[Start of Attachment]
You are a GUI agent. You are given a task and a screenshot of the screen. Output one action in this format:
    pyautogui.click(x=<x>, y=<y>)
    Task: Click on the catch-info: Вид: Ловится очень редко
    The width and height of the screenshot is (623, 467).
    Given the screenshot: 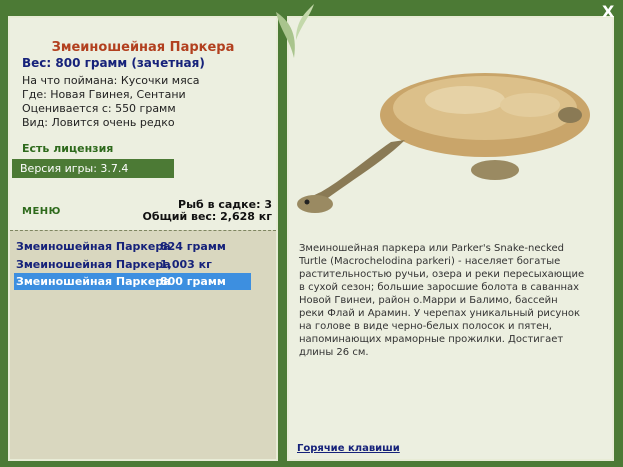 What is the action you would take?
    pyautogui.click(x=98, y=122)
[End of Attachment]
[Start of Attachment]
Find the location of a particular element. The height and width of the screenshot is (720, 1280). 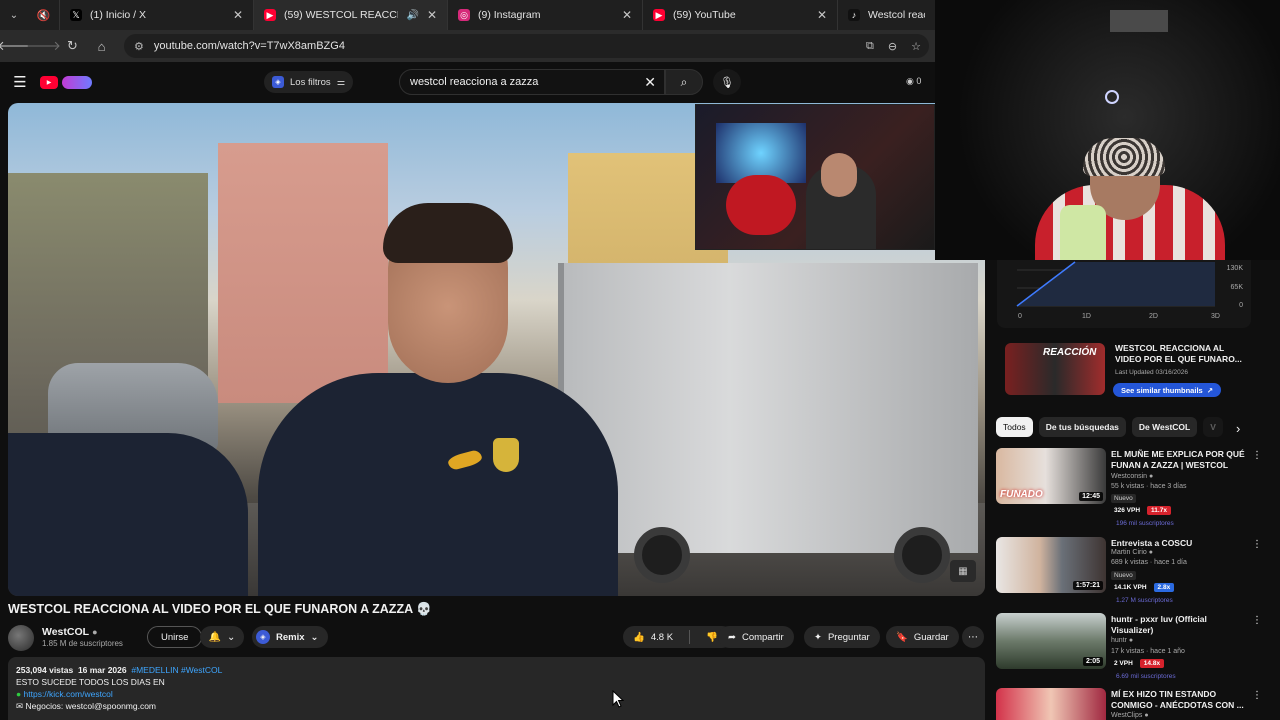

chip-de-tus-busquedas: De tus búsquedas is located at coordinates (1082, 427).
[End of Attachment]
• **WHAT THE TASK ASKS**: Convert the data from the line containing "Find the location" through the line containing "chip-de-tus-busquedas: De tus" into a Markdown table with columns No. and Line, skipping blank lines. Omit the pictures from the table.

• **EXERCISE SOLUTION**:
| No. | Line |
|---|---|
| 1 | Find the location of a particular element. The height and width of the screenshot is (720, 1280).  |
| 2 | chip-de-tus-busquedas: De tus búsquedas is located at coordinates (1082, 427). |